◆ Task goal
Keep only the lines from the top of the listing through the one with "Haber Arşivi (25, 2480)", and reproduce them unaltered.

◆ Data
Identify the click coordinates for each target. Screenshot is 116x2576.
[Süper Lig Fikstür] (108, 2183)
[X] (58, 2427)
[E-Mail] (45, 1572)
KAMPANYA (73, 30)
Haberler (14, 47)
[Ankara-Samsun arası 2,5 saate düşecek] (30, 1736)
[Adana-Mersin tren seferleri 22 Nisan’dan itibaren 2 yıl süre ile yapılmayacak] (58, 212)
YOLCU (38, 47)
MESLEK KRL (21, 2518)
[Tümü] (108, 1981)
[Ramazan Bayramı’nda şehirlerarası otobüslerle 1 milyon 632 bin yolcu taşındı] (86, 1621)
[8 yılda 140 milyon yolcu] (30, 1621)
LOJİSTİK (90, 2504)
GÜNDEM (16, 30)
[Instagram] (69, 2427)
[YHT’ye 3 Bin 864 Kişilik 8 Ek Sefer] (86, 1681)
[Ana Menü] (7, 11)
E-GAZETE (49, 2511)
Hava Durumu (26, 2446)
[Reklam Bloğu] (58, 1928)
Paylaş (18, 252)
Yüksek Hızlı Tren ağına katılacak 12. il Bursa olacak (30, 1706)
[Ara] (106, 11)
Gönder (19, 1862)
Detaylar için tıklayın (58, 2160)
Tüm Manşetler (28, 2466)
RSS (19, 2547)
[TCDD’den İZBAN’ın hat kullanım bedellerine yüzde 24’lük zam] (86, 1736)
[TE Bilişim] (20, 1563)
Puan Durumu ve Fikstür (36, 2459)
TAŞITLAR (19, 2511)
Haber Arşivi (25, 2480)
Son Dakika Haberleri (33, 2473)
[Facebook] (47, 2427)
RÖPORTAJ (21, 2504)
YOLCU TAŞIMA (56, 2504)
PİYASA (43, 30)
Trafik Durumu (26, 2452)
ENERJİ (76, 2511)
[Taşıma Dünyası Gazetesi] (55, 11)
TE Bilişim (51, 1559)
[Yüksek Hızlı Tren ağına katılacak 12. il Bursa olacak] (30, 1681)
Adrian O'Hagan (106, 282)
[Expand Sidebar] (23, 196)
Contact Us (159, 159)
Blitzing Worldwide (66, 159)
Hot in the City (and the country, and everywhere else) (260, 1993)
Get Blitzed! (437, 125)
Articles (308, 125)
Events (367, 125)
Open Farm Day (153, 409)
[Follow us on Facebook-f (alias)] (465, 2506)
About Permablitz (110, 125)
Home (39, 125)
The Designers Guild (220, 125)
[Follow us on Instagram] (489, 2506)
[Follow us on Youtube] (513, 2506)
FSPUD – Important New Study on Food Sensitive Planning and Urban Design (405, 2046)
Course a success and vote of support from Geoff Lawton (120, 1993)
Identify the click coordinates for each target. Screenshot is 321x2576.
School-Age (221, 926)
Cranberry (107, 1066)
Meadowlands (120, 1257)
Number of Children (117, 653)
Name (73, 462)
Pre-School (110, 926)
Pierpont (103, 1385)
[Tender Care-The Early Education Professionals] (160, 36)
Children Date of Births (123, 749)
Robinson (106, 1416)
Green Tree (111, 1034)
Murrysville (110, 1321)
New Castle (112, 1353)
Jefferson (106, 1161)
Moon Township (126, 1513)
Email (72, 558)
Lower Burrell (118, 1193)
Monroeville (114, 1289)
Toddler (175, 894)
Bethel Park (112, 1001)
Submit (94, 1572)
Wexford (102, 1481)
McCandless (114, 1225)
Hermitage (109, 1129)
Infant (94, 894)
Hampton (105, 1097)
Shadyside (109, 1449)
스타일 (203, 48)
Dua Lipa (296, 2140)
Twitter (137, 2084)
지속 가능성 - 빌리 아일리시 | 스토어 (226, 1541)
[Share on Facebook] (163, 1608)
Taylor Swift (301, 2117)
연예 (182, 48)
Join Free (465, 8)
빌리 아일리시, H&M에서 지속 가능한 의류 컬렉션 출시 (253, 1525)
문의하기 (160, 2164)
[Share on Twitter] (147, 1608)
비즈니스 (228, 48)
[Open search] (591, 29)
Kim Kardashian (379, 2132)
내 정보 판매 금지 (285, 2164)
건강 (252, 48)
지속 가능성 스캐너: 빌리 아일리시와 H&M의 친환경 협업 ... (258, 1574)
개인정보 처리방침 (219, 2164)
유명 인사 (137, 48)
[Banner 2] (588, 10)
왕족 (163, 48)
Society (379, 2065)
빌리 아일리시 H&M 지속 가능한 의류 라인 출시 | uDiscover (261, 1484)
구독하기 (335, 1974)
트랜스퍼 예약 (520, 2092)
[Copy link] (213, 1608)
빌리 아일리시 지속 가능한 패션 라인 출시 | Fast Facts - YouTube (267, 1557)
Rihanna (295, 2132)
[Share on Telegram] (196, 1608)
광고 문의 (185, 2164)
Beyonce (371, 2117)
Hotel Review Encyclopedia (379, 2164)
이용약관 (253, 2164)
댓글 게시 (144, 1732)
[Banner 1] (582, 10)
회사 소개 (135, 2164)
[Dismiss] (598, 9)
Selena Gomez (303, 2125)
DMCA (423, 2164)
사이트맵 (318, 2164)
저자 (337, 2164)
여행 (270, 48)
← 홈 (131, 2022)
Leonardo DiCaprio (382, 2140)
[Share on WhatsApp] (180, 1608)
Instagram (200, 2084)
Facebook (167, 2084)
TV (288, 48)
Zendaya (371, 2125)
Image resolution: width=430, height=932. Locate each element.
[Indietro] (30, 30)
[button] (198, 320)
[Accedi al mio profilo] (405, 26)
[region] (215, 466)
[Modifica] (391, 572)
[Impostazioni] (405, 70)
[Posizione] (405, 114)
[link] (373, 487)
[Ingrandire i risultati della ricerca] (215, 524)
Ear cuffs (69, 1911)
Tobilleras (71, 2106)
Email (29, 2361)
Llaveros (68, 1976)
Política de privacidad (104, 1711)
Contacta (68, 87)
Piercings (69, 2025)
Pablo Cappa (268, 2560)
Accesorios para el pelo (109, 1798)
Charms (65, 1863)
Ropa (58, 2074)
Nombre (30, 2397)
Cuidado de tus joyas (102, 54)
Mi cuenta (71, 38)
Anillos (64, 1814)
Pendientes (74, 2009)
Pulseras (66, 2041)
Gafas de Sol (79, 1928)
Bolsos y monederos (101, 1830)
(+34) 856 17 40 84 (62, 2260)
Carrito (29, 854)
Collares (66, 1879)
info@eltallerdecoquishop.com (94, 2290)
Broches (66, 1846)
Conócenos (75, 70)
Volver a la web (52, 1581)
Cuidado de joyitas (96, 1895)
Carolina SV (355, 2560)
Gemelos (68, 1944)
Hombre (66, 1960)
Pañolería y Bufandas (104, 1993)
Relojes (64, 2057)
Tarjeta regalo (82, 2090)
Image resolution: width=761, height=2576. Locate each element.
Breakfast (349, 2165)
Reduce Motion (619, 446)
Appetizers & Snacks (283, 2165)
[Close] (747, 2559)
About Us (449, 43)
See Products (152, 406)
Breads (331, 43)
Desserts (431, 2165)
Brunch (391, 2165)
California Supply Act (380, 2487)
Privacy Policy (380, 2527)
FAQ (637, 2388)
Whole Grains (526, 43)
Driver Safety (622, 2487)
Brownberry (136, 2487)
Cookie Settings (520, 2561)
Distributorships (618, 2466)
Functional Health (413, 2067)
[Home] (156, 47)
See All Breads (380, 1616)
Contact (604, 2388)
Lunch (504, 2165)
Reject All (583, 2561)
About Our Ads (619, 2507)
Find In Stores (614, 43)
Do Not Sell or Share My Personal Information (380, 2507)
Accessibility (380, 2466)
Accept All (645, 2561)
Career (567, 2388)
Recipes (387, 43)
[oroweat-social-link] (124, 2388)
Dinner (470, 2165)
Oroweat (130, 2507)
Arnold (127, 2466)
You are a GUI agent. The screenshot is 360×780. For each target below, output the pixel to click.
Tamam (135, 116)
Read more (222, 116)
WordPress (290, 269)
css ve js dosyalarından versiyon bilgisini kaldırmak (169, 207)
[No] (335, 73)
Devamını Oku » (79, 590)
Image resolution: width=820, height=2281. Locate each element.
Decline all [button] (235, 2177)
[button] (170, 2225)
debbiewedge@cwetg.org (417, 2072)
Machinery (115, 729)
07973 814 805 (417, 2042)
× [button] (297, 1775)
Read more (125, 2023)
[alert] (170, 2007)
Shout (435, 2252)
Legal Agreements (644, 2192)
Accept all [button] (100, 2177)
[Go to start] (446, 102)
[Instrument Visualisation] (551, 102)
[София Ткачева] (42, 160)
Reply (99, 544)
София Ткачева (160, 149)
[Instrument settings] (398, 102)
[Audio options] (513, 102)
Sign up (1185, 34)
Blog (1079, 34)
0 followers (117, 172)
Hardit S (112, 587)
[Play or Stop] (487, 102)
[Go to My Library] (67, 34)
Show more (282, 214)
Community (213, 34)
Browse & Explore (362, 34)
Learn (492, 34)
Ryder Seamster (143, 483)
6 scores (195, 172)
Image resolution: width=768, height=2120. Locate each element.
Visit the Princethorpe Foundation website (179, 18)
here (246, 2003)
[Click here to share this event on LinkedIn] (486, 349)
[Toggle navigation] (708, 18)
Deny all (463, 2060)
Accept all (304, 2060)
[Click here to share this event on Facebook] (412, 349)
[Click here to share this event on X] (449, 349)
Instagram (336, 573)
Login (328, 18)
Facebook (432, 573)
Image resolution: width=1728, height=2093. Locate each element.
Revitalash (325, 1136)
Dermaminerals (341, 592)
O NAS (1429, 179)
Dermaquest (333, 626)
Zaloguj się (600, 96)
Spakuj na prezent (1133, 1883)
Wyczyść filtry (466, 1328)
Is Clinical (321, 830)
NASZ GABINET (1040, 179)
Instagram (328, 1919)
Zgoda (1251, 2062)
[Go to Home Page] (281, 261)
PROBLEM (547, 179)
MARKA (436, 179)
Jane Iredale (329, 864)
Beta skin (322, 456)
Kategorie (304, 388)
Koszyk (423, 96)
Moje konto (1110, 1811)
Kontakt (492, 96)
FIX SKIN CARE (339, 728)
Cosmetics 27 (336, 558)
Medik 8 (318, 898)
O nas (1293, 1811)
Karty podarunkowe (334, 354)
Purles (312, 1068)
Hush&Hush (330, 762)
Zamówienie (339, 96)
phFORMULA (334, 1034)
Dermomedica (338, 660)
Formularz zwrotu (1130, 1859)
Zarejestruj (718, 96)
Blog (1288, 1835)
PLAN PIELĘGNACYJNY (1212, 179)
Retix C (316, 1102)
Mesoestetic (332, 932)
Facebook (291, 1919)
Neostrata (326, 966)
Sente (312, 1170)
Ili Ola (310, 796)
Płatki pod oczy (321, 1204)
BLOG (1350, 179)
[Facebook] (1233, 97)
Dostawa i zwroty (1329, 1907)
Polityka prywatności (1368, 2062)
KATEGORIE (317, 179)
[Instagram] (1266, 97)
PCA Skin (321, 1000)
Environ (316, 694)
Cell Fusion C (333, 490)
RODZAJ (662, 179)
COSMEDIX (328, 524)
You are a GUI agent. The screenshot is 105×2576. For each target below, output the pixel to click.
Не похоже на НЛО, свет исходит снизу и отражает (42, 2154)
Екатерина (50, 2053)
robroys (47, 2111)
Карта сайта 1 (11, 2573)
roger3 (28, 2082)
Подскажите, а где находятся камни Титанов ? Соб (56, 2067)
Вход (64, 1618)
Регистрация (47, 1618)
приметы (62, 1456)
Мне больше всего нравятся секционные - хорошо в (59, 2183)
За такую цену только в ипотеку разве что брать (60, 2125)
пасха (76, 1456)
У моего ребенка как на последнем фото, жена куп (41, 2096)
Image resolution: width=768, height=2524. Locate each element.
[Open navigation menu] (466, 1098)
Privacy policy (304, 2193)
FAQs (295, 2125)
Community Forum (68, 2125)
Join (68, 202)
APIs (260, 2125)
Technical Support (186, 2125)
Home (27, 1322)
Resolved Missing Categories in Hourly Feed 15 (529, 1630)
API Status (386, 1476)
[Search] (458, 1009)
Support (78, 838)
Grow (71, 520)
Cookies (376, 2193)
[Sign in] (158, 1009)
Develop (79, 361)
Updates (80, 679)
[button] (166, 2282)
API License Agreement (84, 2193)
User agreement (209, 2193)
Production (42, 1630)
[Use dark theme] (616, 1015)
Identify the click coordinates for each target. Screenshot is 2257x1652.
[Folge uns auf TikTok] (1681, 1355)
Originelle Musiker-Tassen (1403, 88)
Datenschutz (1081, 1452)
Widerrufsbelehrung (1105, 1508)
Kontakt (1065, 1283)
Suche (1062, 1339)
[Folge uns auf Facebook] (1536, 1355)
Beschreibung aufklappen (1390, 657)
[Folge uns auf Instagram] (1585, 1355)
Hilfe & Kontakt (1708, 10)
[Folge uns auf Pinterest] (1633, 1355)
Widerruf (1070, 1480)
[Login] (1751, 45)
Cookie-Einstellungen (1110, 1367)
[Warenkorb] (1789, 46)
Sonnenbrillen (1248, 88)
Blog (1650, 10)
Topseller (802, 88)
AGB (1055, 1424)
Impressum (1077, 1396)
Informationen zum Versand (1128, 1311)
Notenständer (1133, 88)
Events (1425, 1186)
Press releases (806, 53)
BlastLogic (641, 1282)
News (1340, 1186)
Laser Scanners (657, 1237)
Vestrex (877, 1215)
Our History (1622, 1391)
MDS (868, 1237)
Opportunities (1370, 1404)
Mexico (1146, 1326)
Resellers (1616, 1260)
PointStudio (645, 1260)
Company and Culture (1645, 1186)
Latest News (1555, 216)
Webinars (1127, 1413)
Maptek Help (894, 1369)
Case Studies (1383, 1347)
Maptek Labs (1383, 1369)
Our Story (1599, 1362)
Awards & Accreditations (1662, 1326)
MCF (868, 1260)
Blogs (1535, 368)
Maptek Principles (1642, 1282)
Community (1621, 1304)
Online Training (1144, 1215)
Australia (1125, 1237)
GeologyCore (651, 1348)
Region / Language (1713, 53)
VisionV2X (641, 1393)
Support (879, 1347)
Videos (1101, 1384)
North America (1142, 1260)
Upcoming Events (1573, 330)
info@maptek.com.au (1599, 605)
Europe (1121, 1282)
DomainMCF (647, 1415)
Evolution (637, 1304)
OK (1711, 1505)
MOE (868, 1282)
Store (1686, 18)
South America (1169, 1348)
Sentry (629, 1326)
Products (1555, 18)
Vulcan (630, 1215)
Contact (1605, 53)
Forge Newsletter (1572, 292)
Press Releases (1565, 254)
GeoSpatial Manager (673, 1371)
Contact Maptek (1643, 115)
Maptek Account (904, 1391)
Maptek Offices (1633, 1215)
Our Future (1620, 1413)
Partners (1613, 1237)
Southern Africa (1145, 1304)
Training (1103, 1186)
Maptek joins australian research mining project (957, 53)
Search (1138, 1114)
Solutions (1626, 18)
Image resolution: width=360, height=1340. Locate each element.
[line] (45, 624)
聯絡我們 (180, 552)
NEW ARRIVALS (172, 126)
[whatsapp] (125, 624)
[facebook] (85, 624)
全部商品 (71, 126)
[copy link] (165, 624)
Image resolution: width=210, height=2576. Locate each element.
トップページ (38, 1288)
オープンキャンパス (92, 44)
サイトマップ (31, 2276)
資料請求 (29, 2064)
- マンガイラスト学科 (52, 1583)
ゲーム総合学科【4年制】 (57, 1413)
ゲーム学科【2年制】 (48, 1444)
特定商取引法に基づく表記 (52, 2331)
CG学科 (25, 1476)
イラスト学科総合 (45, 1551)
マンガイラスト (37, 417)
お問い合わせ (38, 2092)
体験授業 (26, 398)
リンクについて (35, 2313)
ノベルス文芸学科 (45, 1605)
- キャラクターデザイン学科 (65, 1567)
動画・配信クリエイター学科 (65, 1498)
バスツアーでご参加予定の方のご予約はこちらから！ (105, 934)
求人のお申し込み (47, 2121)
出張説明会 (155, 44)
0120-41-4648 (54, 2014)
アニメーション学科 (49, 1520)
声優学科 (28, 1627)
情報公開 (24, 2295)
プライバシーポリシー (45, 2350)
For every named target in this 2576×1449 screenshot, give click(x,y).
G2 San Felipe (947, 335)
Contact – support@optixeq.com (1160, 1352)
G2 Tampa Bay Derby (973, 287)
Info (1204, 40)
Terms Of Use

◆ Task solution
Identify the click coordinates for each target. Screenshot is 116x2576.
[Süper Lig Fikstür] (108, 2183)
[X] (58, 2427)
[E-Mail] (45, 1572)
KAMPANYA (73, 30)
Haberler (14, 47)
[Ankara-Samsun arası 2,5 saate düşecek] (30, 1736)
[Adana-Mersin tren seferleri 22 Nisan’dan itibaren 2 yıl süre ile yapılmayacak] (58, 212)
YOLCU (38, 47)
MESLEK KRL (21, 2518)
[Tümü] (108, 1981)
[Ramazan Bayramı’nda şehirlerarası otobüslerle 1 milyon 632 bin yolcu taşındı] (86, 1621)
[8 yılda 140 milyon yolcu] (30, 1621)
LOJİSTİK (90, 2504)
GÜNDEM (16, 30)
[Instagram] (69, 2427)
[YHT’ye 3 Bin 864 Kişilik 8 Ek Sefer] (86, 1681)
[Ana Menü] (7, 11)
E-GAZETE (49, 2511)
Hava Durumu (26, 2446)
[Reklam Bloğu] (58, 1928)
Paylaş (18, 252)
Yüksek Hızlı Tren ağına katılacak 12. il Bursa olacak (30, 1706)
[Ara] (106, 11)
Gönder (19, 1862)
Detaylar için tıklayın (58, 2160)
Tüm Manşetler (28, 2466)
RSS (19, 2547)
[TCDD’den İZBAN’ın hat kullanım bedellerine yüzde 24’lük zam] (86, 1736)
[TE Bilişim] (20, 1563)
Puan Durumu ve Fikstür (36, 2459)
TAŞITLAR (19, 2511)
Haber Arşivi (25, 2480)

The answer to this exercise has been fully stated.